Dans les marais de la Brière, à deux flaques de Saint-Nazaire, Jean-Henri Pagnon puise la matière précieuse de ses couteaux artisanaux. Et, grâce au morta, fait revivre une histoire vieille de 5000 ans.
Sur un petit chemin enherbé, entre deux mares, Figaro court devant. Jean-Henri le suit d’un pas alerte, un pieu à la main qu’il plante régulièrement dans le sol humide de cette Brière automnale. Quelques oiseaux de passage l’accompagnent dans sa balade qui, au début, ressemble à une mauvaise partie de pêche : rien ne remonte au bout de sa pique.
Le grand blond poursuit sa promenade, perfore le sol encore et encore quand soudain le morceau de ferraille rencontre le trésor recherché. Une mine d’or ? Un brochet géant ? Plutôt, un morceau de bois qui nage dans l’eau depuis des milliers d’années. « A l’âge du bronze, il y a environ 5000 ans, la Brière a été envahie par la mer, explique Jean-Henri. L’eau salée a grillé les racines d’une forêt de chênes, les arbres sont tombés et se sont enfoncés dans la tourbe une fois la mer retirée. En cours de fossilisation ces chênes donnent un bois dur, noir, qu’on appelle le morta. »
C’est donc ça le morta, la matière précieuse convoitée par l’artisan coutelier ? Pour le moment, elle se résume à un tronc de près de 800 kilos gisant sous l’eau. A coups de bêche et de pelles, le visage et les mains désormais noircis, Jean-Henri finit par dessiner une belle tranchée. Il faut désormais installer le trépied, passer autour de l’arbre une grosse chaîne en acier et tirer comme une brute. Ca patine, ça mouline quand enfin, le tronc sort la tête de l’eau. Une fois le butin à bord, Jean-Henri nous fait le tour du propriétaire.
« Tous ces marais sont à moi, ils appartiennent à tous les habitants de la Brière. » En effet, depuis 1461, date mémorable pour tous les Briérons, François II reconnait « … la propriété, possession, jouissance communes et publiques des marais de Brière aux habitants des paroisses riveraines… ».
Depuis ce jour, les habitants des communes du coin peuvent venir puiser dans les marais les roseaux pour construire les toits de chaume de leur maison, la tourbe pour leur cheminée ou le morta pour leurs couteaux. « Enfin, sur ce coup-là, je suis le seul, » précise Jean-Henri.

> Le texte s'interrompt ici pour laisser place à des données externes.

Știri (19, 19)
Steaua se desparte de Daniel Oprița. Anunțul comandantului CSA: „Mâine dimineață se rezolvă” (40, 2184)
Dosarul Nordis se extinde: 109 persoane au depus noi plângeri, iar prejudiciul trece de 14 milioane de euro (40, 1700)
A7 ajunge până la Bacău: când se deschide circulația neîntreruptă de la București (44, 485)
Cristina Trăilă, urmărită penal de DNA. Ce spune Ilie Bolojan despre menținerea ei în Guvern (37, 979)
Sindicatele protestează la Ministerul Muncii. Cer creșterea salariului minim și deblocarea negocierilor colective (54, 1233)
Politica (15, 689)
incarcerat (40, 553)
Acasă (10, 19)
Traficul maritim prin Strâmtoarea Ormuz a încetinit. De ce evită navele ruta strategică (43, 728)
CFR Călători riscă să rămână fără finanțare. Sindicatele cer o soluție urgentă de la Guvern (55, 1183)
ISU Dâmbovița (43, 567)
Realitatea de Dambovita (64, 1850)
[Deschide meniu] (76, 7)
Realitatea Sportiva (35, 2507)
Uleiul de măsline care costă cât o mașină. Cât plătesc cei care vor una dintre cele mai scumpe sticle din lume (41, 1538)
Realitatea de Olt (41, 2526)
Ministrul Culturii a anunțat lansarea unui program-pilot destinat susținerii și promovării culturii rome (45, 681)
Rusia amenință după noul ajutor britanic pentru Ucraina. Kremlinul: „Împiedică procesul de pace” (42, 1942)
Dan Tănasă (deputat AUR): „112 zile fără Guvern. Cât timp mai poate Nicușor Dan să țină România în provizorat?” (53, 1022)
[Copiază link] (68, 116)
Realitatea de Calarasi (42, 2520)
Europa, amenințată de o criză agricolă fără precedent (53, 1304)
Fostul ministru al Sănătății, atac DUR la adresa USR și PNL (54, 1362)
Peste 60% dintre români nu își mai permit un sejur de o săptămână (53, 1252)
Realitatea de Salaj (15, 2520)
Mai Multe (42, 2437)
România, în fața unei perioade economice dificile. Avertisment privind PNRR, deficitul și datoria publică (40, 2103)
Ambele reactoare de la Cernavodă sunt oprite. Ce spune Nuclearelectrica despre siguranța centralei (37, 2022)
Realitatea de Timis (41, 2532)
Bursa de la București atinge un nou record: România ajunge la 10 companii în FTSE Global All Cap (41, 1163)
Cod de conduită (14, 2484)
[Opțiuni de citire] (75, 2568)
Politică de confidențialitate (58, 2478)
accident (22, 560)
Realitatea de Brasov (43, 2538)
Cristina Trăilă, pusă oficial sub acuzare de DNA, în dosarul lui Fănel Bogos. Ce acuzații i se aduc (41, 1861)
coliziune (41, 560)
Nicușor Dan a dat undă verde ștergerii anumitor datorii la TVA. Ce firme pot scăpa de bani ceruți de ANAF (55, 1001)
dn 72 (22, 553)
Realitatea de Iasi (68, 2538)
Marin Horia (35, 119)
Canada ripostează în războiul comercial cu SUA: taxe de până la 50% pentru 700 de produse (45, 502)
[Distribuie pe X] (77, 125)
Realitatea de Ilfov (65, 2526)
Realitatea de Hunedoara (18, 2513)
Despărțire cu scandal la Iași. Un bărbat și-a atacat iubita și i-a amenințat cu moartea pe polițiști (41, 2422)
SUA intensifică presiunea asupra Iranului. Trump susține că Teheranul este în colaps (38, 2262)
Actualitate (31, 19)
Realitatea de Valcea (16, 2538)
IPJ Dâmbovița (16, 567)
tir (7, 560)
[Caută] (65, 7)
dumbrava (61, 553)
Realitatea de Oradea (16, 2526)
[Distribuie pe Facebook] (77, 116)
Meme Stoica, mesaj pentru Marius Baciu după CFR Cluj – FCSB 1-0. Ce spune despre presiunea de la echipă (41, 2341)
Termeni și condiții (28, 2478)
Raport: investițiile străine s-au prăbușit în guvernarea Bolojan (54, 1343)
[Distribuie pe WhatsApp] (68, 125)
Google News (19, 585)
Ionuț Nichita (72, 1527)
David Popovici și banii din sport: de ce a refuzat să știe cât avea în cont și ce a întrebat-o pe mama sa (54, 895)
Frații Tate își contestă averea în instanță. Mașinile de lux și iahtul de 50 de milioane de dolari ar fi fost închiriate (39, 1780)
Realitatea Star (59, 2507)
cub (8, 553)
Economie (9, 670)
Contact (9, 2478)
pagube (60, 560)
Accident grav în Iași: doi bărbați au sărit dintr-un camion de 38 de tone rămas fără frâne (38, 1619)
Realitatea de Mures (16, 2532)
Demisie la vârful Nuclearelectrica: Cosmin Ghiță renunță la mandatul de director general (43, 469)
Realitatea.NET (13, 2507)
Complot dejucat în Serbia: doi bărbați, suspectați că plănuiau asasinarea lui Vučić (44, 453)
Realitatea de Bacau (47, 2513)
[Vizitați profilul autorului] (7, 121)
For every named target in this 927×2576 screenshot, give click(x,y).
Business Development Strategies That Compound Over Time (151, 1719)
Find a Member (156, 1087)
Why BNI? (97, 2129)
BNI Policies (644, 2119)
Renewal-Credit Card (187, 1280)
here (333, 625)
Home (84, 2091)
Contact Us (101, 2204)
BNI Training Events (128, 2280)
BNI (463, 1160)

L’idée d’utiliser ces troncs fossilisés lui vient de Chateaubriand et d’un copain numismate. L’auteur parle dans son livre « la Brière », grand prix du roman de l’Académie française, du bois noir. « Quant à mon ami, il m’a montré que les pièces pouvaient raconter une histoire, avec les couteaux c’est pareil. »
Jean-Henri part alors sur une énumération de couteaux célèbres, comme celui dit des cambrioleurs qui, au XIXe siècle était équipé d’un diamant pour briser les fenêtres. « Lorsque je suis arrivé dans le coin il y a 10 ans, j’ai eu envie d’avoir mon couteau de la Brière. J’ai cherché ce qui pouvait le caractériser et, un jour, je suis tombé sur le morta. »
Au début, le jeune quadra fabrique des couteaux pour s’amuser, dans la vraie vie il reste formateur commercial. « J’achetais des Opinels par paquets de 10 et je refaisais les manches d’abord en bois local puis ensuite en morta. J’ai réalisé pas mal de modèles mal faits mais à chaque fois je m’améliorais. » En quelques années, il apprend à travailler ce bois dur et exigeant, peaufine son savoir faire, affine les formes, soigne les finitions, commence à en vendre et à se faire repérer par la presse et les connaisseurs.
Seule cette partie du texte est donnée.